▶ _提供本文_
------------------------------------------------------------

そこで小野さんは、 今まで育苗用のハウスがあった土地を 利用することにしたのです。 栽培に必要な土をトラックで運び、 地下水は水道水で薄めて使う事で 準備を整えました。
小野さん 「今年は特に寒かったんで 形はちょっと悪いかな…とも思うんだけど 味は前と変わらないくらい甘いと思います」
森崎「いただいてみたいなあ~」
小野さん「どうぞ~」
それではちょっとユニークな 収穫方法を教えてもらい、 美味しいイチゴをいただこう!
小野さん 「イチゴを指と指の間に挟んで、 手首をこうします! (きゅっと手首をスナップさせます) 」
あまりのスピードにビックリ!
手首のスナップを利かせて イチゴを収穫していく方法でした。
あぐりっこも収穫!さてそのお味は…
タクヤ「甘いっ」
ワカナ 「美味しい!何個でもいける気がする!」
佐々木 「イチゴがこのように実るには ミツバチが受粉のお手伝いをしてくれないと いけないですよね?」
小野さん 「広島県で育てたミツバチをもらって…」
森崎 「それはイチゴ農家に重要なアイテムですよね」
小野さん 「そうですよね。本当にありがたいです」
佐々木 「宮城で頑張る小野さんの力もそうですが 全国からの応援の力もあって 《もういっこ》が実っているんだな~ と思いました」
森崎 「1ついただきました… みなさん言いたいこと、ありますね? せ~のっで言いましょう! いいですか?せーのっ!」
あぐり一同 「もういっこ! (「もう1個ほしい」って事ですね!)」 小野さん「どうぞ!もういっこ(1個)!」
森崎「やった~~」
亘理町イチゴ生産者さんの声 「やっと生活していく基盤ができるかなという ちょっとした安心した気持ちがあります」
「これも新しいチャンスととらえて 宮城県亘理町のイチゴ復活に向けて 頑張っていきたいと思います」
続いてあぐり一行が向かったのは 亘理町内でも最大規模の仮設住宅があるエリア。 現在もおよそ480戸、 1400人以上の方が生活されていています。 中にはいちご団地の完成を待っている イチゴ生産者の方も多くいるんです。
この仮設住宅の隣にあるのが…
佐々木 「上の所に文字が書いてありますけど…」

------------------------------------------------------------

▶ _提供エントリ_

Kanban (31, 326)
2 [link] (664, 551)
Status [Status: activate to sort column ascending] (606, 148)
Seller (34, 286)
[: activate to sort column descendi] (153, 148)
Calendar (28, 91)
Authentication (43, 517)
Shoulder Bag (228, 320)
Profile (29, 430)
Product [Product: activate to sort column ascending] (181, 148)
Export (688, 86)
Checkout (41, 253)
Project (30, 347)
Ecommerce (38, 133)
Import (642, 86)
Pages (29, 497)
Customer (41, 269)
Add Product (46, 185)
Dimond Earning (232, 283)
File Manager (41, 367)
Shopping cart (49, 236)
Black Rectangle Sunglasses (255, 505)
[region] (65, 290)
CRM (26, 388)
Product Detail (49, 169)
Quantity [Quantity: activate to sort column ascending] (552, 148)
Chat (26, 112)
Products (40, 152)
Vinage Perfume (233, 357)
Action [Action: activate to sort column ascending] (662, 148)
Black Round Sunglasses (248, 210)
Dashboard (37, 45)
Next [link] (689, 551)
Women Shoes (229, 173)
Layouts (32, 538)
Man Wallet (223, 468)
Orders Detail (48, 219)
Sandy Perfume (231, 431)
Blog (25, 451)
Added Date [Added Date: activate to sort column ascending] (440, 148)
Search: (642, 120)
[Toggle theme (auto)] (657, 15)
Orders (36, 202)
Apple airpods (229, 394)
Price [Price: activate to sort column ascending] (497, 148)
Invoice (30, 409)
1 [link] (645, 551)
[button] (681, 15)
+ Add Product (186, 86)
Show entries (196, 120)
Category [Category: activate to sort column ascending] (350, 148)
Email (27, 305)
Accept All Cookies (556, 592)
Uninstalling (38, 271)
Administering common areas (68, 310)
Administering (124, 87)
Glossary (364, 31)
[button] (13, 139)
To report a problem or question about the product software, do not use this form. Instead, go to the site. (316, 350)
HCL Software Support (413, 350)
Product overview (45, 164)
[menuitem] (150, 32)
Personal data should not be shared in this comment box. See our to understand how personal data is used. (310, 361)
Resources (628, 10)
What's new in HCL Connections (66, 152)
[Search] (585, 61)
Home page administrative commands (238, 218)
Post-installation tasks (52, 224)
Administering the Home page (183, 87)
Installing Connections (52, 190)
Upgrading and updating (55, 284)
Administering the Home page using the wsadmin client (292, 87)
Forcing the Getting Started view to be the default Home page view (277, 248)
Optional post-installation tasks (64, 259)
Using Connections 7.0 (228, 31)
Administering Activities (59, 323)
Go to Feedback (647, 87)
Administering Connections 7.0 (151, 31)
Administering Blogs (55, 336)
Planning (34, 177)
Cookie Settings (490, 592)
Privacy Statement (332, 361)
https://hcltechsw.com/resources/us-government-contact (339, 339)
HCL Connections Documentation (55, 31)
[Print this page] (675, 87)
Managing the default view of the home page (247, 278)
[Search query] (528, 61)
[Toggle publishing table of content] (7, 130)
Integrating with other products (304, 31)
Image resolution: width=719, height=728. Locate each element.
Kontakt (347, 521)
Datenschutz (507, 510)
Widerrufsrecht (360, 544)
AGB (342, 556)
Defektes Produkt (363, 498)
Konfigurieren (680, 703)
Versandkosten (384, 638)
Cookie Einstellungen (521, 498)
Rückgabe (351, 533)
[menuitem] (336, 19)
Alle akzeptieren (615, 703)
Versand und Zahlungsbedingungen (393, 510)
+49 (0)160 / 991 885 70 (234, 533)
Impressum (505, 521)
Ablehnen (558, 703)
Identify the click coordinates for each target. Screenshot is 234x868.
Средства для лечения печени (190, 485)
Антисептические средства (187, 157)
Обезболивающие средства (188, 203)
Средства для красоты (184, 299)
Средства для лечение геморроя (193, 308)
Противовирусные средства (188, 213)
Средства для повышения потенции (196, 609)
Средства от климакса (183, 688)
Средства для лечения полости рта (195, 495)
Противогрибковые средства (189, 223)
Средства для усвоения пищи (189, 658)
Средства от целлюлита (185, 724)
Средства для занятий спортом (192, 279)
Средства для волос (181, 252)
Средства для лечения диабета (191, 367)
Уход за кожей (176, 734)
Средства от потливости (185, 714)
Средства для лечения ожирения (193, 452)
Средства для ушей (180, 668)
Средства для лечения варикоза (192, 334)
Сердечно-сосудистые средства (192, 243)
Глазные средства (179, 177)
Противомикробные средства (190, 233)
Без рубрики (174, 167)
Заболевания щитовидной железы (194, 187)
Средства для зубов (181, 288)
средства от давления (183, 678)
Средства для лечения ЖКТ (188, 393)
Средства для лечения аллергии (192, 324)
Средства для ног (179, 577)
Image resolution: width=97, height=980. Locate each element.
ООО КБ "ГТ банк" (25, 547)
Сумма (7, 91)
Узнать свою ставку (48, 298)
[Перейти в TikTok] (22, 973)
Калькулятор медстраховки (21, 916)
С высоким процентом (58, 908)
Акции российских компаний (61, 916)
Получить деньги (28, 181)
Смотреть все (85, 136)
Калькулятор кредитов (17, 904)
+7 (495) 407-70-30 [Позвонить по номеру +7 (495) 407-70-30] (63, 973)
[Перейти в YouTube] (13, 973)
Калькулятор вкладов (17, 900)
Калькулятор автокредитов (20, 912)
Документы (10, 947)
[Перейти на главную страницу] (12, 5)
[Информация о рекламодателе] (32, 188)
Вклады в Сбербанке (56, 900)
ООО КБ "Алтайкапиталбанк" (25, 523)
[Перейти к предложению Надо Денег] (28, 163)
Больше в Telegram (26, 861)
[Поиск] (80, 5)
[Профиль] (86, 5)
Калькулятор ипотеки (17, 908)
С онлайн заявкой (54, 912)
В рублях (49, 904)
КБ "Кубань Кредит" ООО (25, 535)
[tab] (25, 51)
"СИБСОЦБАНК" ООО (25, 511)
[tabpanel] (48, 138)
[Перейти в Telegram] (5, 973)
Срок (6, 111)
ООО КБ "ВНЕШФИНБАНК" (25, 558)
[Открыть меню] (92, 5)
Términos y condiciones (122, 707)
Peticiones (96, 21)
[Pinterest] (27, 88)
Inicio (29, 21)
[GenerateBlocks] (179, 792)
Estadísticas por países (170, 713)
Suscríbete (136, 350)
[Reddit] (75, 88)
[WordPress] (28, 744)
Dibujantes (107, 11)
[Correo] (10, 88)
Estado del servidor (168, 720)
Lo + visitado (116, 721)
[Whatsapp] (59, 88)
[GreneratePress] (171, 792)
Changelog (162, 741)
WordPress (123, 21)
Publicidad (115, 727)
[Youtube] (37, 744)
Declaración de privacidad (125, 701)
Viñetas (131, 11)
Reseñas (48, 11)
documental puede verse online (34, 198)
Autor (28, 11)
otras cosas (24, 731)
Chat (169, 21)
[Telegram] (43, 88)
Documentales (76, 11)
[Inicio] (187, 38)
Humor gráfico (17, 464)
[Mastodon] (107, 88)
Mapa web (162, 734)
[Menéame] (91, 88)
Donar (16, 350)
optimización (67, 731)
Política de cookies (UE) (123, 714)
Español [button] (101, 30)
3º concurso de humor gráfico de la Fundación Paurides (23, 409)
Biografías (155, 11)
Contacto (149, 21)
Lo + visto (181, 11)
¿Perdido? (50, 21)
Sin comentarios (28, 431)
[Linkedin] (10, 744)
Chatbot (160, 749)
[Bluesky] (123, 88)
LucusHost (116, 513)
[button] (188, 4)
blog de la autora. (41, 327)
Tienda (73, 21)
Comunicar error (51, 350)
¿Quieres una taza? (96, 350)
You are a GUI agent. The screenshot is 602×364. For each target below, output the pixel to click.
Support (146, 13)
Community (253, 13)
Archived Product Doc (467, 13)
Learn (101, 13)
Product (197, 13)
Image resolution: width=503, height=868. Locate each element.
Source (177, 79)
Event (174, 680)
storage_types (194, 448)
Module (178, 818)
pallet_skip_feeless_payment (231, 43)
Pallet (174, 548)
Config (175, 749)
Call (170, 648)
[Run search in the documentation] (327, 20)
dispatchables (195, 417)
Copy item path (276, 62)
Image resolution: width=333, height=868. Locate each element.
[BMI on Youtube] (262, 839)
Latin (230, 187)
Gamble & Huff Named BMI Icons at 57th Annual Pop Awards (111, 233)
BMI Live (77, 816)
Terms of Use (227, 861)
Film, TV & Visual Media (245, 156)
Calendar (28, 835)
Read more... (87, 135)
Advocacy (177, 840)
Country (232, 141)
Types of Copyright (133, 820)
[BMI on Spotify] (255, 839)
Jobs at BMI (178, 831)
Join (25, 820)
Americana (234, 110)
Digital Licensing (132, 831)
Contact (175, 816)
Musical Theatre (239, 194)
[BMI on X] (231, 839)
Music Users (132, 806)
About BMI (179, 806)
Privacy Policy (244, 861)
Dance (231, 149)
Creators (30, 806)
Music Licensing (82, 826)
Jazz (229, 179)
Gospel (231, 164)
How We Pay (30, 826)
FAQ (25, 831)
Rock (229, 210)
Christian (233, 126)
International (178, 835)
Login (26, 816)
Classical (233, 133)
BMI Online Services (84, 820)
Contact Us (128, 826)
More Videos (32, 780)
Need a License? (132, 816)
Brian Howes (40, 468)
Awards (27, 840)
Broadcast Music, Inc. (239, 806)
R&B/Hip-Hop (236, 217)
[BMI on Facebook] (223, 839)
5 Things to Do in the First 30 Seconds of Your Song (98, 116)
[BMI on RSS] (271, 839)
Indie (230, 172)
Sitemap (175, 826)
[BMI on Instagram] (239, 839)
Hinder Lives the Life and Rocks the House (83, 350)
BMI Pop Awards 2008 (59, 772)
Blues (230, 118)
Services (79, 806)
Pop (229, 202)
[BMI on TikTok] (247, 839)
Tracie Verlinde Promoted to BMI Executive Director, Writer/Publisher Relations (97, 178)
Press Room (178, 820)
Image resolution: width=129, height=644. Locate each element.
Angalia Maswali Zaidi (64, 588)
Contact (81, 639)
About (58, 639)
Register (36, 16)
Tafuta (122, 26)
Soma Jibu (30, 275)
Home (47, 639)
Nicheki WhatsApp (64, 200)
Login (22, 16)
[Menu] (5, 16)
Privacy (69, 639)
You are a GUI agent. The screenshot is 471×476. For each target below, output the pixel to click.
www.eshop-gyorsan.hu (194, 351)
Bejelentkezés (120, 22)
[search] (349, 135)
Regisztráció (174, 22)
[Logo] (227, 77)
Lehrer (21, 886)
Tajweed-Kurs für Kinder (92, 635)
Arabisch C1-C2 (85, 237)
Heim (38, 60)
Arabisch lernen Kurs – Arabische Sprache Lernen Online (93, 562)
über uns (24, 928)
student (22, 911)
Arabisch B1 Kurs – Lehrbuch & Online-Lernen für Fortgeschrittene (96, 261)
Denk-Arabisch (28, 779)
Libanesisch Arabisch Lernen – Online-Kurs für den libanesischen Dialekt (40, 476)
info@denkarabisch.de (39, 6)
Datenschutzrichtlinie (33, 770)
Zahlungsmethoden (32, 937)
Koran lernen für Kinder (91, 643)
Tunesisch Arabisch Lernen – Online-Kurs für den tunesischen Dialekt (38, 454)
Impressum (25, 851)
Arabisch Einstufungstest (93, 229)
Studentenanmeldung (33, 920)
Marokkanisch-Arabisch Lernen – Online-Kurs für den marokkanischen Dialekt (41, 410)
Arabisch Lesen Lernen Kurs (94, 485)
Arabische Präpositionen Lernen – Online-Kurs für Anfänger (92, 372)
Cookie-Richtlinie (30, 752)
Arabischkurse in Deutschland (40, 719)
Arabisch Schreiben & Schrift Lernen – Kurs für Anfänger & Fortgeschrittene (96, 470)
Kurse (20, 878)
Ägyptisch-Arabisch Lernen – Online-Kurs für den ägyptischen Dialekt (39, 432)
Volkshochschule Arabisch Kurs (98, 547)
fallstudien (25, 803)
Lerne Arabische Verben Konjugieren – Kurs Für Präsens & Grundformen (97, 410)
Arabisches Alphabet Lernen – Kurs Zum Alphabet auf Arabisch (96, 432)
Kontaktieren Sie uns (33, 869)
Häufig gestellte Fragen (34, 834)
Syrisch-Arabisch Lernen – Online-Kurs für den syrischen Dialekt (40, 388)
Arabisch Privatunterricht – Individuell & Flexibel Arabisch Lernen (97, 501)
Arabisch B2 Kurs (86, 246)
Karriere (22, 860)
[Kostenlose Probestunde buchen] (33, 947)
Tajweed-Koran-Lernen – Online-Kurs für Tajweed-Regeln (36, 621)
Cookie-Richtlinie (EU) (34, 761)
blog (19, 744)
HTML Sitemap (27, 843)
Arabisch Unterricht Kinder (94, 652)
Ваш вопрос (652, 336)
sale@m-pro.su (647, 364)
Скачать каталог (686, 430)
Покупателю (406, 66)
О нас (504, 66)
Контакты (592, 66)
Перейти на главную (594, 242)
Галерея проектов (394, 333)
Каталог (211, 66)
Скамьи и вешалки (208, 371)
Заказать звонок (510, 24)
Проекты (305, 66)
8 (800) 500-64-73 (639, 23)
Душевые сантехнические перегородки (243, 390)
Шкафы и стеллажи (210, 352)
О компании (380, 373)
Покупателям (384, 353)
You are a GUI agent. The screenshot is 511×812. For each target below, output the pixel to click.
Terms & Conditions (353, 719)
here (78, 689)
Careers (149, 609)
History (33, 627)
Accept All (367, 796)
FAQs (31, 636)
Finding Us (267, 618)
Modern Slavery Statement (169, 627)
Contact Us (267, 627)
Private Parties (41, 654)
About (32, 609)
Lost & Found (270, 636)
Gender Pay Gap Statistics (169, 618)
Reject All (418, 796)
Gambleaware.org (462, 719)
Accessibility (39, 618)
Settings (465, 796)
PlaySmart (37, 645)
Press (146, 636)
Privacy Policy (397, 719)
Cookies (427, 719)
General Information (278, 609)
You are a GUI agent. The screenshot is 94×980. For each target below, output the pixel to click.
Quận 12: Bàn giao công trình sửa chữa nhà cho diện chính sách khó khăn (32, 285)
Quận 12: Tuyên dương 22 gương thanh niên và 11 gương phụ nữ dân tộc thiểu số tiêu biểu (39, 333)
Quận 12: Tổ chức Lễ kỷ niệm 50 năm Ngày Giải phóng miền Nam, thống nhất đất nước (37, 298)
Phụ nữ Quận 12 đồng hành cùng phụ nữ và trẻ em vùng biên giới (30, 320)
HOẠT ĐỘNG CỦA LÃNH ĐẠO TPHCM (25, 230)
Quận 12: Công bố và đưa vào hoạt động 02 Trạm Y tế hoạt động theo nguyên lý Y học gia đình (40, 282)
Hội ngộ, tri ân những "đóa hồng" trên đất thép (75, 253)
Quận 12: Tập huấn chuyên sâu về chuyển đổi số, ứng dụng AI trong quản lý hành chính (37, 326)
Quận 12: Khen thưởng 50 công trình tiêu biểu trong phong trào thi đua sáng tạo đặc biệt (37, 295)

------------------------------------------------------------

▶ _課題一覧_
[1] イチゴ栽培の本文について、次の問いに答えてください。
(a) 小野さんがイチゴ栽培に使うことにした土地には、以前何があったか。
(b) 小野さんがもらったミツバチは、どの県で育てられたものか。
(c) 最大規模の仮設住宅があるエリアで、現在生活しているのは何人以上か。
[2] エントリのうち、「Estadísticas por países (170, 713)」を含む行から「WordPress (123, 21)」を含む行までを、両端の行も含めて一字一句変えずに出力してください。
本文とエントリは互いに無関係です。

▶ _演習の解答_
[1]
(a) 育苗用のハウス
(b) 広島県
(c) 1400人以上

[2]
Estadísticas por países (170, 713)
Suscríbete (136, 350)
[Reddit] (75, 88)
[WordPress] (28, 744)
Dibujantes (107, 11)
[Correo] (10, 88)
Estado del servidor (168, 720)
Lo + visitado (116, 721)
[Whatsapp] (59, 88)
[GreneratePress] (171, 792)
Changelog (162, 741)
WordPress (123, 21)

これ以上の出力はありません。